Oh, oggi a un certo punto ho letto 21 gradi…
E’ la stessa cosa che sento dire da mio padre (anni 62). Ai morti, da bambino, si andava col cappotto pesante e c’ erano già i ghiaccioli appesi alle bancarelle. io ne ho 40 (quindi 20 anni dopo) e mica le ho mai viste. Forse 1 volta. Ora ai morti ci andiamo con la felpina di cotone.
Beh però risparmi un sacco sul riscaldamento ed emetti meno co2
Io sono piu’ vicino ai 60 che ai 50 e riflettendo sono riuscito a fare giocare le mie figlie (quasi 26 anni la piu’ grande) con la neve, a Modena, due sole volte, quando erano molto piccole. Non e’ piu’ nevicato. Non c’e’ piu’ stato un solo giorno che per 24 ore vedesse la temperatura costantemente sottozero, ormai i pneumatici invernali stanno diventando utili come in Sicilia.
Non e’ soltanto una percezione memoriale, basta consultare gli annali meteorologici che offre qualsiasi sito di previsioni del tempo….
Guardare le precipitazioni medie, anche nevose, e poi dirsi che e’ normale.
Le fluttuazioni sono normali, e’ la frequenza e la pendenza della curva del cambiamento che non lo sono.
Quando finisci in “Sigma 5” non puoi piu’ parlare di casualita’.
Guardi che la situazione è più variegata e complessa.

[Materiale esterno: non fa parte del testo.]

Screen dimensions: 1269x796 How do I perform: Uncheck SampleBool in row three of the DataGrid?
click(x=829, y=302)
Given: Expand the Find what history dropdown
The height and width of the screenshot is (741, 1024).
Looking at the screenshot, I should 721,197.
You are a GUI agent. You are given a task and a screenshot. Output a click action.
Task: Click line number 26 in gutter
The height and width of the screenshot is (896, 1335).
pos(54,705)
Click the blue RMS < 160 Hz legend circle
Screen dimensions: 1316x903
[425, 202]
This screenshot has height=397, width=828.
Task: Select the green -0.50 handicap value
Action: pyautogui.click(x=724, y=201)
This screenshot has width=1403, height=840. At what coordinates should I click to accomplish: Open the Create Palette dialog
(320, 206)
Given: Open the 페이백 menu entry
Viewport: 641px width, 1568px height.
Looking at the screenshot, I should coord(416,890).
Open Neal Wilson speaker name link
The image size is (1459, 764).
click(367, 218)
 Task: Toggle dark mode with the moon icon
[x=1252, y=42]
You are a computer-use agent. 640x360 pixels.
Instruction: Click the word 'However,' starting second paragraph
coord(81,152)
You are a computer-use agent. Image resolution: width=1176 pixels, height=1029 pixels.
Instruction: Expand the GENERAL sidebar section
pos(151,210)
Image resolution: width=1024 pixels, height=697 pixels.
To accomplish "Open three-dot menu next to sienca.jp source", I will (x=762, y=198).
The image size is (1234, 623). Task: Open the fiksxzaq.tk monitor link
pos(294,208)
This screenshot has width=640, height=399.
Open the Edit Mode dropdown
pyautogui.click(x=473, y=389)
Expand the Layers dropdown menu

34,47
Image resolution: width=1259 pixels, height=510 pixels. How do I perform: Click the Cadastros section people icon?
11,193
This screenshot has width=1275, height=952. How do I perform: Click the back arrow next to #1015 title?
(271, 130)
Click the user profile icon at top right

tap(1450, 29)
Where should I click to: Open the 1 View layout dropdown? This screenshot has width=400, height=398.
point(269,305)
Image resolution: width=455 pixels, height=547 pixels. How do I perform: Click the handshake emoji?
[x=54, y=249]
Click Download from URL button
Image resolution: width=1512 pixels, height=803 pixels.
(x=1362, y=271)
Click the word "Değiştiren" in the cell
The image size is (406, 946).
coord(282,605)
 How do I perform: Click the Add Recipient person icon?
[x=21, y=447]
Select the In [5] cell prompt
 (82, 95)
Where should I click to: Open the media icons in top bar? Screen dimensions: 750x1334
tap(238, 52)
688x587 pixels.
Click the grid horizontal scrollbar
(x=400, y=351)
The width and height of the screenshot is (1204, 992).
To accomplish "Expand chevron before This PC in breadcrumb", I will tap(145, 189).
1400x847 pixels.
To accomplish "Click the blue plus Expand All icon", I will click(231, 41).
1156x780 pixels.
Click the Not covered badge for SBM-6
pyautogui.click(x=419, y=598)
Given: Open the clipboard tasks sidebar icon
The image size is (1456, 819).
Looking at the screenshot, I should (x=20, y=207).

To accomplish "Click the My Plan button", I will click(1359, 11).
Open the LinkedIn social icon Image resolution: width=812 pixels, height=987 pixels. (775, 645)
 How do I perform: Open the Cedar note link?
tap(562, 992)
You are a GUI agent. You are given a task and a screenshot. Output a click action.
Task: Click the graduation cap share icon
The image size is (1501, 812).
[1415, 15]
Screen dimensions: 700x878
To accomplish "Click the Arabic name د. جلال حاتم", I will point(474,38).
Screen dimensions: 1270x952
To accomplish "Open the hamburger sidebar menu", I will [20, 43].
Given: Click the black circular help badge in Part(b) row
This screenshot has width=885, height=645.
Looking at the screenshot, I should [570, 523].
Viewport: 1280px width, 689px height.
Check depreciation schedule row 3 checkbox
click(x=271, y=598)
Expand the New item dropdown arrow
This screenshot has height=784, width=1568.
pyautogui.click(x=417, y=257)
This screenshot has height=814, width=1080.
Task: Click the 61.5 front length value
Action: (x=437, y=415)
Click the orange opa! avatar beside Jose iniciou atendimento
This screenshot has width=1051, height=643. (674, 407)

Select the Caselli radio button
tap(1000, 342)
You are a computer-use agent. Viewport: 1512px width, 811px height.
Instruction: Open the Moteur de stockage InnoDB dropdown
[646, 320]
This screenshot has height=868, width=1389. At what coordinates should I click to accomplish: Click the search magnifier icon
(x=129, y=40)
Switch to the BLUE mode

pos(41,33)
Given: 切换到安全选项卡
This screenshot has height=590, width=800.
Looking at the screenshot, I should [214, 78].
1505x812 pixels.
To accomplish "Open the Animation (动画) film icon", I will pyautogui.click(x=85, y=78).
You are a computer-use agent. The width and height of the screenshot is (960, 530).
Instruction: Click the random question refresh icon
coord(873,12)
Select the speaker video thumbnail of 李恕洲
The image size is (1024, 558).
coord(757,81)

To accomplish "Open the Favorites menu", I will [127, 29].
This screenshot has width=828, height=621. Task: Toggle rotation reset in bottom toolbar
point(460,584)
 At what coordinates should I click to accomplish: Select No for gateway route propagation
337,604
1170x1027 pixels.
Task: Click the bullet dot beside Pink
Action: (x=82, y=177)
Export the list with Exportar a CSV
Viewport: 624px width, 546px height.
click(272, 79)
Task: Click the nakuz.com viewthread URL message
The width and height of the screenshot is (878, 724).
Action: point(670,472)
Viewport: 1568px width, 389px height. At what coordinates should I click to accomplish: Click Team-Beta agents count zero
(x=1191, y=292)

Ad esempio, per quel che riguarda l’olio d’oliva riporto di seguito parte di un articolo comparso oggi sul principale quotidiano economico-finanziario italiano: “La Spagna è tornata ad avere una campagna olivicola “normale” con una produzione stimata di 1,3 milioni di tonnellate (il doppio della media delle ultime due campagne). Ma in crescita sono anche diversi altri produttori dell’area Mediterranea: 250mila tonnellate sono attese in Turchia, 320mila in Tunisia, 230mila in Grecia, 170mila in Portogallo. Solo l’Italia, complice l’annata di scarica, dovrebbe produrre sotto media con un raccolto atteso poco sopra le 200mila tonnellate. Numeri che farebbero dell’Italia “solo” il quinto produttore mondiale”. Anche per altre commodities alimentari le situazioni sono estramamente variegate da paese ea paese
Le stime dell’olio d’oliva per tutto il territorio spagnolo non sono così normali, la siccità ha creato problemi in tutte le filiere https://www.huffingtonpost.es/economia/la-ruina-aceite-oliva-llega-zona-espana-suspenden-produccion-inmediato.html
Allora vedremo come sono andate le cose a campagna olivicola terminata
Altro articolo interessante che analizza gli effetti di quanto, più in generale, rileva il rapporto ONU.
Nello stesso periodo ci sono stati molti casi, in Italia e nel resto d’Europa, di overtourism, il prezzo dei voli aerei è leggermente aumentato a causa dell’eccesso di domanda ed i consumi energetici hanno avuto un balzo.
Le cose sono slegate? A mio giudizio no, ma a chi interessa metterle in connessione?
Nessuno, sia la politica che i cittadini, vogliono rinunciare ai propri stili di vita e allora chissene se le ciliege costano 20 euro al chilo, semplicemente non le mangio. Però posso andare a Londra con un volo low cost, ho l’AI che fa tutto per me e faccio la coda un weekend si e quell’altro pure per andare a spasso.